Friday, February 24, 2017

Self-Aligned Trapping and Detecting Molecules Using a Plasmonic Tweezer with an Integrated Electrostatic Cell

Zhongbo Yan, Ming Xia, Pei Zhang, Ya-Hong Xie

Surface plasmonic tweezers and electrostatic forces can be employed as complementary methods for trapping and detecting molecules with high sensitivity and selectivity. The hotspots—localized regions of highly concentrated electromagnetic fields with large gradients—give rise to both the plasmonic tweezer effect and the surface-enhanced Raman scattering (SERS) effect.

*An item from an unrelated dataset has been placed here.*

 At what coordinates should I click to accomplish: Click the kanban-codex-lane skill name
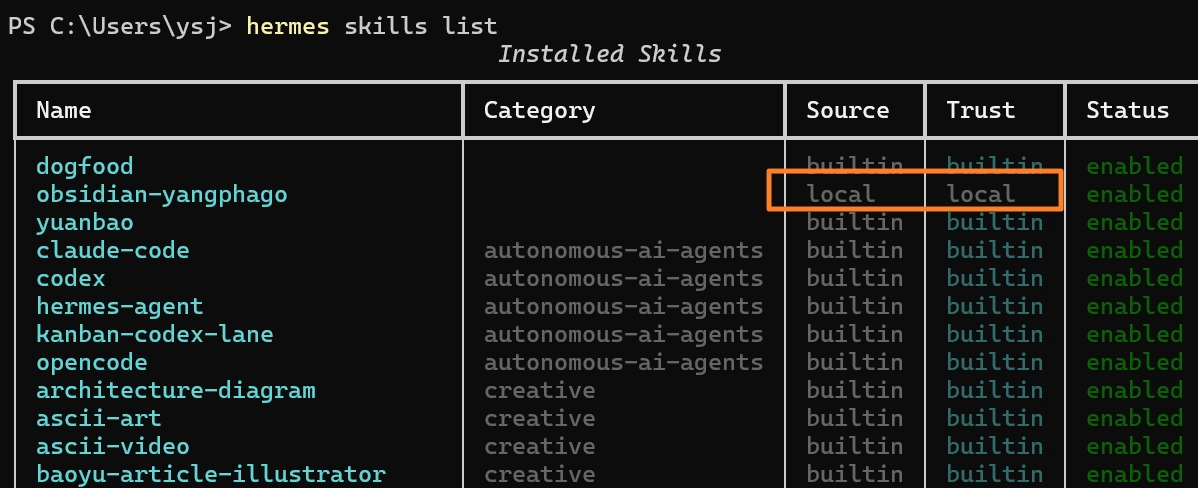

So naturally, combining plasmonic tweezers and SERS makes for an ideal label-free method for trapping and detecting molecules. Here, the trapping effect of the plasmonic tweezer is demonstrated by using the unique graphene–Au pyramid hybrid platform. While very powerful, the force associated with plasmonic tweezers is a short-range effect (<50 nm from the spot of peak intensity). The electrostatic force, on the other hand, has long-range interaction extending to beyond micrometers, which can guide molecules toward the hotspots. The authors present experimental evidence showing the combination of plasmonic tweezers and electrostatic forces by using an integrated electrostatic cell. Using the combined platform, trapping of single molecules in dilute solution is observed. These observations indicate a new approach for enhancing SERS sensitivity. It also offers a realistic possibility for precisely positional control of biomolecules, allowing the study of the properties of single biomolecules.